**BRIEF**
Print every line of the data exactly as shown.

**RECORDS SUPPLIED**

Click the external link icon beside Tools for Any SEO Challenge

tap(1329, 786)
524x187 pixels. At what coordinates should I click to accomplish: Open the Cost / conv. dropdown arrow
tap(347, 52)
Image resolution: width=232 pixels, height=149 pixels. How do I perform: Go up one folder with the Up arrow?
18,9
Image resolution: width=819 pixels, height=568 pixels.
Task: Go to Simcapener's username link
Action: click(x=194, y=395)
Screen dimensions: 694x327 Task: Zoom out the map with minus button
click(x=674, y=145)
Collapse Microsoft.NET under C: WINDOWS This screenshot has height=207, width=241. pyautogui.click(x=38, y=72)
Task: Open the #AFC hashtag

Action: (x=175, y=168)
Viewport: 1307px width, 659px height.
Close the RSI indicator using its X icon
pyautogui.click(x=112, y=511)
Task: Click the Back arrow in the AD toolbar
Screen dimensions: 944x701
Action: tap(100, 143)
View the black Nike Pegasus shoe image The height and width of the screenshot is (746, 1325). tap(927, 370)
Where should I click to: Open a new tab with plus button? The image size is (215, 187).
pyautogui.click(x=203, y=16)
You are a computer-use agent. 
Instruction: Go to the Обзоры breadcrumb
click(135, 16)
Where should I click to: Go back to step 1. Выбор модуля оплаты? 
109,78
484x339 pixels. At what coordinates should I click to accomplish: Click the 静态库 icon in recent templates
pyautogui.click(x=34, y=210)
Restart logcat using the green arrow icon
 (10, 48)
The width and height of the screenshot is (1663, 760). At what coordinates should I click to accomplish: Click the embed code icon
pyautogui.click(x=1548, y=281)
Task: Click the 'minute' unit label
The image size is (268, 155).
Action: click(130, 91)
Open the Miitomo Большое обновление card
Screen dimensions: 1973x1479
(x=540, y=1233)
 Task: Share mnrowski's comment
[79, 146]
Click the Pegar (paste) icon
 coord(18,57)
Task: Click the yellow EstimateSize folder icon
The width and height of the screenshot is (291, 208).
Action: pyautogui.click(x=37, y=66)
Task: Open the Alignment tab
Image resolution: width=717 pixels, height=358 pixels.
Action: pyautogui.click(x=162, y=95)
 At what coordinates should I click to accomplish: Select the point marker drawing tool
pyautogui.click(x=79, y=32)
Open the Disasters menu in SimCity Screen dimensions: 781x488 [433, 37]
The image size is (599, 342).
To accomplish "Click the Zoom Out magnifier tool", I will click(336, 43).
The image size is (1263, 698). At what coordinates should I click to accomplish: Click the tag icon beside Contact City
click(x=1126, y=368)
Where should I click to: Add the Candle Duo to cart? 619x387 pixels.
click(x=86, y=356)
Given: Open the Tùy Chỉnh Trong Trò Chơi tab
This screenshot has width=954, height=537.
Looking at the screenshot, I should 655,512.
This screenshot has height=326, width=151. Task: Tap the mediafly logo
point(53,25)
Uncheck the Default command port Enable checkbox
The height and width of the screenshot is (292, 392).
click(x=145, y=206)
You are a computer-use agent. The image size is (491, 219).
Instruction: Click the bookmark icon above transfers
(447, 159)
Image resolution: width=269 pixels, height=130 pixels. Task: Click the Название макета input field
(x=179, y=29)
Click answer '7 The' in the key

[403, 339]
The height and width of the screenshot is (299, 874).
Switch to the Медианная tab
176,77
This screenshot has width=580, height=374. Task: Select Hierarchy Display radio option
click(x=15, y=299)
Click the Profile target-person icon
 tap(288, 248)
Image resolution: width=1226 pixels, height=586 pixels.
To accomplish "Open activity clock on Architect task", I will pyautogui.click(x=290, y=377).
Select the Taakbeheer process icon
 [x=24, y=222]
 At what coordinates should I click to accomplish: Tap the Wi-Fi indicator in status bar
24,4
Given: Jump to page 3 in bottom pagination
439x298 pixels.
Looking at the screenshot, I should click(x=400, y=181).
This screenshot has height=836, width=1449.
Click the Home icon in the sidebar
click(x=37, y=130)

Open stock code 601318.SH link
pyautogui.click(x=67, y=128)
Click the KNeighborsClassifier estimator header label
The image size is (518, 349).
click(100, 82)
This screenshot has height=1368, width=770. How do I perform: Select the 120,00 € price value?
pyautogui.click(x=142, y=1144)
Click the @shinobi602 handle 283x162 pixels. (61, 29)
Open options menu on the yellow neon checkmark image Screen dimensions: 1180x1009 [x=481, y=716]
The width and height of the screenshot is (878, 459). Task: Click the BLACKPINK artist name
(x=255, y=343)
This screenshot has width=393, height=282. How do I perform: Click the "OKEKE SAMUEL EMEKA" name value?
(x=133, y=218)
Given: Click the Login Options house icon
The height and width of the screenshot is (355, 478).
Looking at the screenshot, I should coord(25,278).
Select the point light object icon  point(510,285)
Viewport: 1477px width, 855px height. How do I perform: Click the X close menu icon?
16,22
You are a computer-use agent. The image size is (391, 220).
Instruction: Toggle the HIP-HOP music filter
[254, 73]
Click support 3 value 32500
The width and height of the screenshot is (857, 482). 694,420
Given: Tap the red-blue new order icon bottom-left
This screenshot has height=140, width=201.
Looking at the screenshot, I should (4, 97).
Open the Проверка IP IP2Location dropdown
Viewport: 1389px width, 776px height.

**TASK RESULT**
Click the external link icon beside Tools for Any SEO Challenge

tap(1329, 786)
524x187 pixels. At what coordinates should I click to accomplish: Open the Cost / conv. dropdown arrow
tap(347, 52)
Image resolution: width=232 pixels, height=149 pixels. How do I perform: Go up one folder with the Up arrow?
18,9
Image resolution: width=819 pixels, height=568 pixels.
Task: Go to Simcapener's username link
Action: click(x=194, y=395)
Screen dimensions: 694x327 Task: Zoom out the map with minus button
click(x=674, y=145)
Collapse Microsoft.NET under C: WINDOWS This screenshot has height=207, width=241. pyautogui.click(x=38, y=72)
Task: Open the #AFC hashtag

Action: (x=175, y=168)
Viewport: 1307px width, 659px height.
Close the RSI indicator using its X icon
pyautogui.click(x=112, y=511)
Task: Click the Back arrow in the AD toolbar
Screen dimensions: 944x701
Action: tap(100, 143)
View the black Nike Pegasus shoe image The height and width of the screenshot is (746, 1325). tap(927, 370)
Where should I click to: Open a new tab with plus button? The image size is (215, 187).
pyautogui.click(x=203, y=16)
You are a computer-use agent. 
Instruction: Go to the Обзоры breadcrumb
click(135, 16)
Where should I click to: Go back to step 1. Выбор модуля оплаты? 
109,78
484x339 pixels. At what coordinates should I click to accomplish: Click the 静态库 icon in recent templates
pyautogui.click(x=34, y=210)
Restart logcat using the green arrow icon
 (10, 48)
The width and height of the screenshot is (1663, 760). At what coordinates should I click to accomplish: Click the embed code icon
pyautogui.click(x=1548, y=281)
Task: Click the 'minute' unit label
The image size is (268, 155).
Action: click(130, 91)
Open the Miitomo Большое обновление card
Screen dimensions: 1973x1479
(x=540, y=1233)
 Task: Share mnrowski's comment
[79, 146]
Click the Pegar (paste) icon
 coord(18,57)
Task: Click the yellow EstimateSize folder icon
The width and height of the screenshot is (291, 208).
Action: pyautogui.click(x=37, y=66)
Task: Open the Alignment tab
Image resolution: width=717 pixels, height=358 pixels.
Action: pyautogui.click(x=162, y=95)
 At what coordinates should I click to accomplish: Select the point marker drawing tool
pyautogui.click(x=79, y=32)
Open the Disasters menu in SimCity Screen dimensions: 781x488 [433, 37]
The image size is (599, 342).
To accomplish "Click the Zoom Out magnifier tool", I will click(336, 43).
The image size is (1263, 698). At what coordinates should I click to accomplish: Click the tag icon beside Contact City
click(x=1126, y=368)
Where should I click to: Add the Candle Duo to cart? 619x387 pixels.
click(x=86, y=356)
Given: Open the Tùy Chỉnh Trong Trò Chơi tab
This screenshot has width=954, height=537.
Looking at the screenshot, I should 655,512.
This screenshot has height=326, width=151. Task: Tap the mediafly logo
point(53,25)
Uncheck the Default command port Enable checkbox
The height and width of the screenshot is (292, 392).
click(x=145, y=206)
You are a computer-use agent. The image size is (491, 219).
Instruction: Click the bookmark icon above transfers
(447, 159)
Image resolution: width=269 pixels, height=130 pixels. Task: Click the Название макета input field
(x=179, y=29)
Click answer '7 The' in the key

[403, 339]
The height and width of the screenshot is (299, 874).
Switch to the Медианная tab
176,77
This screenshot has width=580, height=374. Task: Select Hierarchy Display radio option
click(x=15, y=299)
Click the Profile target-person icon
 tap(288, 248)
Image resolution: width=1226 pixels, height=586 pixels.
To accomplish "Open activity clock on Architect task", I will pyautogui.click(x=290, y=377).
Select the Taakbeheer process icon
 [x=24, y=222]
 At what coordinates should I click to accomplish: Tap the Wi-Fi indicator in status bar
24,4
Given: Jump to page 3 in bottom pagination
439x298 pixels.
Looking at the screenshot, I should click(x=400, y=181).
This screenshot has height=836, width=1449.
Click the Home icon in the sidebar
click(x=37, y=130)

Open stock code 601318.SH link
pyautogui.click(x=67, y=128)
Click the KNeighborsClassifier estimator header label
The image size is (518, 349).
click(100, 82)
This screenshot has height=1368, width=770. How do I perform: Select the 120,00 € price value?
pyautogui.click(x=142, y=1144)
Click the @shinobi602 handle 283x162 pixels. (61, 29)
Open options menu on the yellow neon checkmark image Screen dimensions: 1180x1009 [x=481, y=716]
The width and height of the screenshot is (878, 459). Task: Click the BLACKPINK artist name
(x=255, y=343)
This screenshot has width=393, height=282. How do I perform: Click the "OKEKE SAMUEL EMEKA" name value?
(x=133, y=218)
Given: Click the Login Options house icon
The height and width of the screenshot is (355, 478).
Looking at the screenshot, I should coord(25,278).
Select the point light object icon  point(510,285)
Viewport: 1477px width, 855px height. How do I perform: Click the X close menu icon?
16,22
You are a computer-use agent. The image size is (391, 220).
Instruction: Toggle the HIP-HOP music filter
[254, 73]
Click support 3 value 32500
The width and height of the screenshot is (857, 482). 694,420
Given: Tap the red-blue new order icon bottom-left
This screenshot has height=140, width=201.
Looking at the screenshot, I should (4, 97).
Open the Проверка IP IP2Location dropdown
Viewport: 1389px width, 776px height.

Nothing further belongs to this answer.